Trent Marsh caminaba en la nieve con las manos entrelazadas detrás de su espalda, liderando al grupo.

La nieve cesó, y la luz de la luna apareció.

La sombra se extendió larga.

—Todos estamos del mismo lado, así que seré franco. En aquel entonces, la multitud del Salón del Inframundo se volvió demasiado arrogante, sin reconocer que solo estaban presumiendo como perros, deseando audazmente estar al mismo nivel que yo. ¿Realmente creen que eran tan poderosos?

Recordando el pasado, Trent Marsh no pudo evitar resoplar suavemente. —La arrogancia será finalmente su caída. No aprendieron las cosas buenas, sino que adquirieron la arrogancia y la inflación humana. Pero está bien, las conquistas del Salón del Inframundo fueron tan brutales, ya habían provocado la indignación pública.

—Encontraré una razón para unirme con Silvio para establecer el reino de dioses y eliminarlos. No solo logrando el objetivo de eliminar la disidencia, sino también ganando el apoyo del pueblo.

—Una situación beneficiosa para todos, pero Hermano Silvio simplemente no pudo tomar la decisión.

El rostro de Trent Marsh mostraba una expresión de pesar. —Olvídalo, no hablemos de los asuntos de Hermano Silvio. Centrémonos en cómo apareció ese palacio aquí. Consigan a alguien para investigar qué es realmente este lugar.

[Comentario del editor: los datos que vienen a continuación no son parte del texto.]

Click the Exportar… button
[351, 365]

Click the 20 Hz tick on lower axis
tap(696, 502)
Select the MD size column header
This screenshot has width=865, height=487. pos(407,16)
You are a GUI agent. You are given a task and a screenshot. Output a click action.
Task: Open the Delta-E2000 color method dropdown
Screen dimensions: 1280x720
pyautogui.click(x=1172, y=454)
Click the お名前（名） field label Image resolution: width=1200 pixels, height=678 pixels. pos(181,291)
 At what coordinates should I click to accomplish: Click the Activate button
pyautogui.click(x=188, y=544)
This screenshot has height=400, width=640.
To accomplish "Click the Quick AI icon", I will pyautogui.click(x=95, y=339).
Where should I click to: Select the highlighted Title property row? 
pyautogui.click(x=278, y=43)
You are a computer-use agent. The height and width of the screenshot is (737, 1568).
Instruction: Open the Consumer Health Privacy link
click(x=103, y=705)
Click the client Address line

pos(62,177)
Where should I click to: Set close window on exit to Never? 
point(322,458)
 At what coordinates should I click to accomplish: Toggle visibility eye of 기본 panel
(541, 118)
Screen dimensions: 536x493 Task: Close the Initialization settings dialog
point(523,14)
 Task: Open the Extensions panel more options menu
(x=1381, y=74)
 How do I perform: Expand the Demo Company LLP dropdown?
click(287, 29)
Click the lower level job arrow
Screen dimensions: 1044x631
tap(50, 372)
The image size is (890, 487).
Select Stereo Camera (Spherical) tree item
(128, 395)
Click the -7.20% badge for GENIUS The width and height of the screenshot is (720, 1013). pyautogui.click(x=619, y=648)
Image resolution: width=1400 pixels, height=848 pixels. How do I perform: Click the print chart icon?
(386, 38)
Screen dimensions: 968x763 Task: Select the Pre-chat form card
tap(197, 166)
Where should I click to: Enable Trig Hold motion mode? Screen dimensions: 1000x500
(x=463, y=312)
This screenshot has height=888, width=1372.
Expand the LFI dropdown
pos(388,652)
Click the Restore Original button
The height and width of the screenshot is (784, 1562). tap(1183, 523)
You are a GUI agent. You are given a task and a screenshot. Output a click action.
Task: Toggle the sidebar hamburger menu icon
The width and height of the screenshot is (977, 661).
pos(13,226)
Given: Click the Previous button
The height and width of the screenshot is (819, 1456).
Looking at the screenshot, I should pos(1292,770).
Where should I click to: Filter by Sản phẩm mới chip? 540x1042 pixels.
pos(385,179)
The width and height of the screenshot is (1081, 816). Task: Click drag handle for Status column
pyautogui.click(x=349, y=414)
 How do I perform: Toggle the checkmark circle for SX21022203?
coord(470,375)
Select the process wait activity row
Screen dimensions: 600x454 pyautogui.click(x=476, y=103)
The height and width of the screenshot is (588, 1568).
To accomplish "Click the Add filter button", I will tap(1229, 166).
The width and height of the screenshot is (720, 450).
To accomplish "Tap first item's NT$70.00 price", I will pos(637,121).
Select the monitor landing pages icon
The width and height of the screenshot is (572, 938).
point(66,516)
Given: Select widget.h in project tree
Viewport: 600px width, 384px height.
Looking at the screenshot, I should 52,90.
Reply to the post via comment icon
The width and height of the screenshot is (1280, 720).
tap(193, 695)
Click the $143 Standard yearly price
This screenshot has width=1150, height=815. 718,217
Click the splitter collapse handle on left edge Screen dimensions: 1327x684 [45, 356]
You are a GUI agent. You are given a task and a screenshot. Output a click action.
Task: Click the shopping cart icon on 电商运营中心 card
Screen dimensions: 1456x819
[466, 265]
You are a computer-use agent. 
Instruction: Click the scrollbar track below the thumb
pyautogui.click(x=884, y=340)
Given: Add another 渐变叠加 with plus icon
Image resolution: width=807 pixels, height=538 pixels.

—Hemos investigado. Después de que quedaste atrapado en el reino divino, apareció aquí una estructura gigantesca, que llamaron ‘Templo del Retorno al Cielo’. El Profeta, después de dejar el templo, esparció la palabra por todas partes, seleccionando un grupo llamado los sirvientes divinos, quienes gobernaron en su nombre, y el Profeta se convirtió en el rey de facto. Pero los buenos tiempos no duraron mucho; Julio Reed atravesó las Nueve Provincias, destruyendo todos los templos. Este Templo del Retorno al Cielo fue destruido en ese entonces.

Griffen Marsh sacó una tableta y proporcionó una explicación detallada. Antes de venir, habían entendido completamente su propia situación.

—Así es.

Trent Marsh detuvo sus pasos, se dio la vuelta, y miró a la Alianza Gills. —¡Qué luces tan brillantes! Están deslumbrando los ojos de Trent Marsh.

—¡Tercer Maestro tiene una vista brillante! Eres la luz más brillante del mundo. ¡Sin embargo, la Alianza Gills se atreve a eclipsarte! Hermanos, tomen sus armas, ¡vamos a destrozarlo!

Griffen Marsh sacó una bengala de su pecho, la apuntó al cielo y la disparó.

—¿Sabes por qué las bestias del inframundo desaparecieron en aquel entonces? Porque no llamaron a Griffen Marsh como su superior.

Un antiguo miembro de la Alianza de las Diez Mil Montañas explicó en silencio a un recién llegado en la parte trasera.